HET scores again.
No conductor rings a bell. But when the curtain goes up, “Streetcar” starts down a set of tracks you won’t soon forget.
The trolley ride is through life lived during the summer months in the French Quarter, New Orleans after World War II. The life is seamy, steamy; cross fired by relief-, if not pleasure-seeking urges coming from people living day by day who have very little and only limited prospects. It is also the life that college-educated and once genteel but now over-the-hill alcoholic, Blanche Dubois, steps into.
With consequences that for upwards of three hours, keep you completely absorbed.
Balnche (Sabrina Prielaida) shows up on her married sister’s doorstep, jobless, penniless, unexpected. Hat in hand, she offers her sister nothing but worn-out memories of their growing up in the lap of luxury on a plantation which was even then, sowing the seeds of an Old South long since pronounced dead. They are memories that Blanche won’t let go of and drinks herself numb to stay in touch with.
With Blanche’s delusions, her sister, Stella (Allison Schumacher), takes no umbrage. Stella, for some time, has made peace with her past and moved on. She is married, pregnant, living life on terms of her own making that she accepts. The terms are oftentimes brutal, always basic. But as she says, “Things happen in the dark that make other things seem unimportant.”
Stella’s husband, Stanley (Garth Ink), however, is another kettle of fish altogether.

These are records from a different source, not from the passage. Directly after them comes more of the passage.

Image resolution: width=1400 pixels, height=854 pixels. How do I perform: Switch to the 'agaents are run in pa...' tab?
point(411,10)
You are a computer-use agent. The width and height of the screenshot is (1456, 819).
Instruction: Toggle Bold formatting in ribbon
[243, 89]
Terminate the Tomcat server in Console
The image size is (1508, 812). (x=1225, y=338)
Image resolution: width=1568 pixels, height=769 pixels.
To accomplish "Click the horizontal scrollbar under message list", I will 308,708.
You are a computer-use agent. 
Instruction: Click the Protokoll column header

Stanley is a rude, loud, violent, beer-drinking, wife-mistreating, combat vet. He and Blanche butt heads from the get-go but not all out. Stanley fumes, smolders, gives not an inch but confines himself to snide remarks. Blanche, on the other hand, with the cool and calm of a female cat who knows just how to get the goat of the male of the species, flaunts her education, breeding, background and Stanley’s lack thereof. The game between them is cat and mouse, played on a dangerous level, with the threat of violence always present, always mounting. The suspense is excruciating.
This marvelous acting trio –Schumacher, Prielaida and Ink – create a kind of tightening, interlocking, vise-effect that keeps you wondering what is next if you never saw “Streetcar” and that you can’t wait to see again if you have.
Of the three, however, let it be said, Schumacher does things with Williams’ lofty use of the language that are all her own. There is an empty, hollow, anything but vibrant, living ring to her ramblings on about the faded-out glory of the Old South. Yet, in spontaneous exchange with Stanley, her language takes your breath away. It and she are funny, sarcastic, pathetic and each in their own way, cutting to Stanley’s quick and to the heart of all that is rotten in this Denmark.
Along with the rest of a very fine supporting cast, Harold “Mitch” Miller provides some enhancing soft, gentle and even deliberately cruel moments. “Mitch” plays Stanley’s best friend and Blanche’s suitor.
Under the direction of notable Glenn F. Haines, this is a Pulitzer Prize winner shown to great advantage. Acting, sound effects including jazz and blues of the era; superb. Gripping all the way.
Just the thing if you long for, not often available true tragedy American-style.